一般建設業の場合、主に次のいずれかで要件を満たします。

  1. 国家資格等による方法
    • 建設業法で定められた国家資格等を保有している場合です。
  2. 実務経験による方法
    • 資格を持っていなくても、学歴や実務経験によって要件を満たせる場合があります。

実際の申請では、資格で証明するケースと実務経験で証明するケースの両方があります。

資格で要件を満たすケース

取得したい業種によって認められる資格が異なります。

電気工事業

  • 第一種電気工事士
  • 1級電気工事施工管理技士
  • 2級電気工事施工管理技士 など

管工事業

  • 1級管工事施工管理技士
  • 2級管工事施工管理技士 など

建築工事業

  • 一級建築士
  • 二級建築士
  • 1級建築施工管理技士 など

解体工事業

  • 1級土木施工管理技士
  • 1級建築施工管理技士
  • 解体工事施工技士 など

ここで紹介した資格は一例です。認められる資格は業種ごとに異なるため、詳細は個別に確認する必要があります。

保有資格によって取得できる業種が異なるため、事前確認が重要です。

実務経験で要件を満たすケース

資格を持っていない場合でも、一定の実務経験があれば営業所技術者等の要件を満たせる場合があります。

一般的には、次のいずれかに該当する必要があります。

  • 指定学科を卒業し、所定年数の実務経験がある
  • 指定学科を卒業していない場合は、10年以上の実務経験がある

ただし、ただ「建設会社に10年勤務した」だけでは足りません。

実務経験として認められるためには、取得しようとする建設業の業種に関する工事に従事していた実績が必要です。
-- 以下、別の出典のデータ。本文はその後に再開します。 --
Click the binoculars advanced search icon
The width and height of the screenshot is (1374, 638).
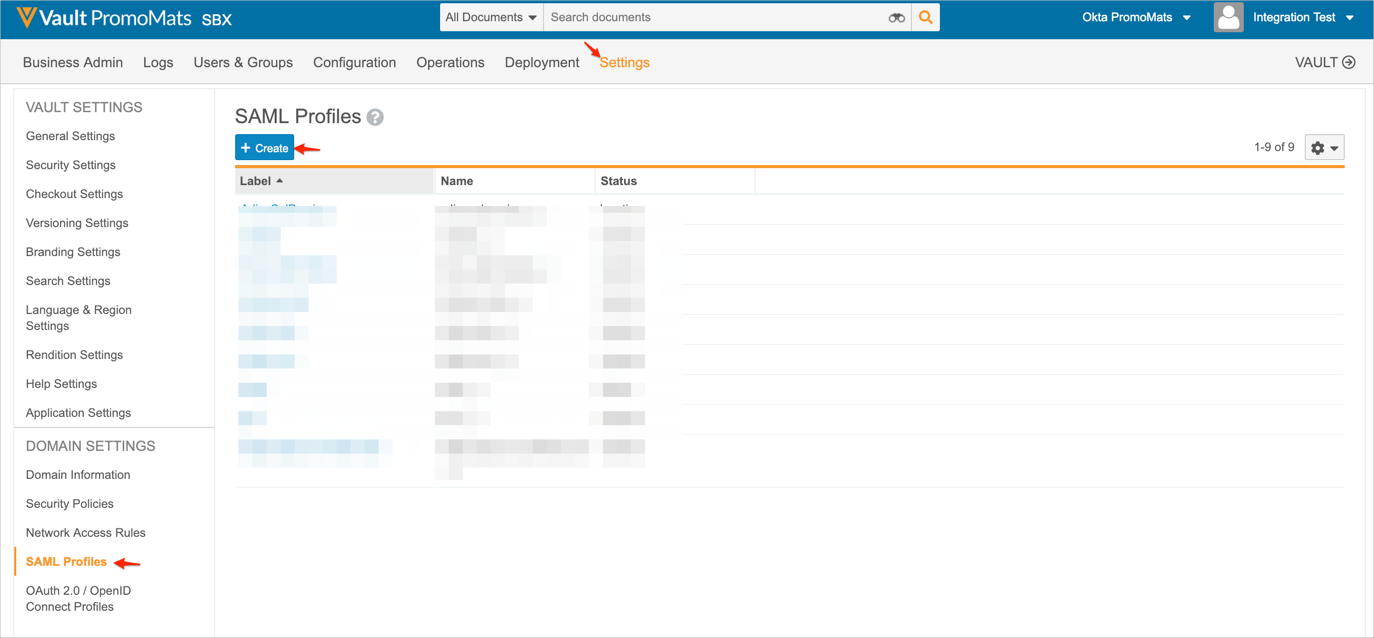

例えば、管工事業の営業所技術者等になろうとする場合は、管工事に関する実務経験が求められます。

実務経験で申請する場合に重要なこと

営業所技術者等の相談で多いのが、

「10年以上働いているので大丈夫ですよね?」

というケースです。

しかし実際には、経験年数だけでなく証明資料が重要になります。

例えば、

  • 工事請負契約書
  • 注文書
  • 請求書
  • 工事台帳

などによって、どのような工事に従事していたかを確認することになります。

経験があっても資料が不足している場合は、申請準備に時間がかかることがあります。

自分が営業所技術者等になれるか確認するポイント

次の項目を確認してみましょう。

  • 建設業に関する国家資格を持っている
  • 取得したい業種が決まっている
  • 実務経験年数を説明できる
  • 工事内容を説明できる
  • 契約書や注文書などの資料が残っている
  • 常勤で勤務する予定である

一つでも不明な点がある場合は、申請前に整理しておくことをおすすめします。

東京都知事許可でよくある相談

Q
第二種電気工事士だけで許可は取れますか?
A

取得する業種や実務経験によって異なります。
資格だけで判断できるケースもありますが、個別の確認が必要です。

Q
一人親方の経験は使えますか?
A

実務経験として認められる可能性があります。
ただし、工事内容や経験年数を確認できる資料が必要になります。

Q
他社での経験は使えますか?
A

勤務先での経験を利用できるケースがあります。
ただし、経験証明の方法について事前確認が必要です。

Q
個人事業主時代の経験は使えますか?
A

利用できる可能性があります。
確定申告書や工事関係資料などによる証明が必要になります。

よくある勘違い

現場経験が長ければ自動的に認められる

単に建設会社で働いていた期間ではありません。
取得する業種に関する実務経験であることが必要です。

資格があればどの業種でも取得できる

資格によって対応する業種が異なります。
保有資格によっては取得できない業種もあります。

経験があれば資料は不要

営業所技術者等の申請では、経験年数だけでなく客観的な確認資料が重要です。

営業所技術者等と主任技術者は違う?

混同されやすい制度ですが、営業所技術者等と主任技術者は別の制度です。

営業所技術者等は営業所に配置する技術者です。
一方、主任技術者は工事現場に配置される技術者です。

建設業許可の要件として確認されるのは「営業所技術者等」です。

申請前に確認したい資料

資格で申請する場合

  • 資格証
  • 合格証明書
  • 住民票 など

実務経験で申請する場合

  • 実務経験証明書
  • 工事請負契約書
  • 注文書
  • 請求書
  • 工事内容が確認できる資料 など

実務経験による申請では、資料収集に時間がかかることもあるため、早めの準備がおすすめです。

まとめ

営業所技術者等は、建設業許可における技術面の重要な要件です。
要件を満たす方法としては、

  • 資格による証明
  • 実務経験による証明

があります。

特に実務経験で申請する場合は、経験年数だけでなく確認資料の準備も重要になります。

東京都知事許可の取得を検討している場合は、まず保有資格や実務経験を整理し、営業所技術者等の要件を満たせるか確認することから始めるとよいでしょう。